* _Exercise directions_: Copy the items below exactly, starting at the line that contains "Select the fourth progress step segment" and ending after the line that contains "(x=473, y=158)".

* _Records for this exercise_:
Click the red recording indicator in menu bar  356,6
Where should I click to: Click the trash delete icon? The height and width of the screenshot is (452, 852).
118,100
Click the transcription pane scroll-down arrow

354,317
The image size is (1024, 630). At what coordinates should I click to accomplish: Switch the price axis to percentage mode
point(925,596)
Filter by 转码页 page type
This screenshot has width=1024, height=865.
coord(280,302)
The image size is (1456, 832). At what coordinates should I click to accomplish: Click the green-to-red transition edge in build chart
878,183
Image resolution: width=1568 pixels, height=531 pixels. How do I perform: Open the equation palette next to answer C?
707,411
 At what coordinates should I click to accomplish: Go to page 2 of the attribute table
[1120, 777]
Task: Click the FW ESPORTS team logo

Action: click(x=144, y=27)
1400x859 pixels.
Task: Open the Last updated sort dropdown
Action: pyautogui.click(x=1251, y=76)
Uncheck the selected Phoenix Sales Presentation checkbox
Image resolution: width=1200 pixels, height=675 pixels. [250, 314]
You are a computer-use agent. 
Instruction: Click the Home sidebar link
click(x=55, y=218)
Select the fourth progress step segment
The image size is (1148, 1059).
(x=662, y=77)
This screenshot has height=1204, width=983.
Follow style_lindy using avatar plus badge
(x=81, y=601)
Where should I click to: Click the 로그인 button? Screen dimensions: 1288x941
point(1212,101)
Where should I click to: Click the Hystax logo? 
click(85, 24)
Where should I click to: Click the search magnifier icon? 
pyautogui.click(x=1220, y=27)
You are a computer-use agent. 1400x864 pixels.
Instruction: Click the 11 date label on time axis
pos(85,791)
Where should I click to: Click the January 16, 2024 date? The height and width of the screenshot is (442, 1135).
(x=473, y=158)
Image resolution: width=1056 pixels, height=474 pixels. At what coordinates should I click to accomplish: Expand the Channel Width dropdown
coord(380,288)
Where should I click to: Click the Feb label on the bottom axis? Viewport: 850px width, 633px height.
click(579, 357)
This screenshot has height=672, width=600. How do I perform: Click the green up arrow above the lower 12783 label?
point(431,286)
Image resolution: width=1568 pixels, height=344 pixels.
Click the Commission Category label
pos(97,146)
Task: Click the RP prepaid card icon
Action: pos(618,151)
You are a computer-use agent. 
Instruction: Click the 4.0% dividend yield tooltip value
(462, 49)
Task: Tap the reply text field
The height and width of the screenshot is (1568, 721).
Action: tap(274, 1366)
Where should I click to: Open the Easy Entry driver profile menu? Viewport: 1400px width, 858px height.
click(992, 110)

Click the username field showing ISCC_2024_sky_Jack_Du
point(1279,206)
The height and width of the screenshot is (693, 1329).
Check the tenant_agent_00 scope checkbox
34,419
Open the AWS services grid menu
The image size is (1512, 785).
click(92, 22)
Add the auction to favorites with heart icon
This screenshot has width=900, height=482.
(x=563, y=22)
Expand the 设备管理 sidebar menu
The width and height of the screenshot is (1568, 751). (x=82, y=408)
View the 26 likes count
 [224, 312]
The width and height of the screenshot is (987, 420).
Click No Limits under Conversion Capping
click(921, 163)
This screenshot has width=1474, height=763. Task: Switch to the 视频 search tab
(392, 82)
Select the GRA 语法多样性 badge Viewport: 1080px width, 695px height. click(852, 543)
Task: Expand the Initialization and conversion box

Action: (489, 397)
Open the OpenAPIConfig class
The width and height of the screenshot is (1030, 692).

* _Task result_:
Select the fourth progress step segment
The image size is (1148, 1059).
(x=662, y=77)
This screenshot has height=1204, width=983.
Follow style_lindy using avatar plus badge
(x=81, y=601)
Where should I click to: Click the 로그인 button? Screen dimensions: 1288x941
point(1212,101)
Where should I click to: Click the Hystax logo? 
click(85, 24)
Where should I click to: Click the search magnifier icon? 
pyautogui.click(x=1220, y=27)
You are a computer-use agent. 1400x864 pixels.
Instruction: Click the 11 date label on time axis
pos(85,791)
Where should I click to: Click the January 16, 2024 date? The height and width of the screenshot is (442, 1135).
(x=473, y=158)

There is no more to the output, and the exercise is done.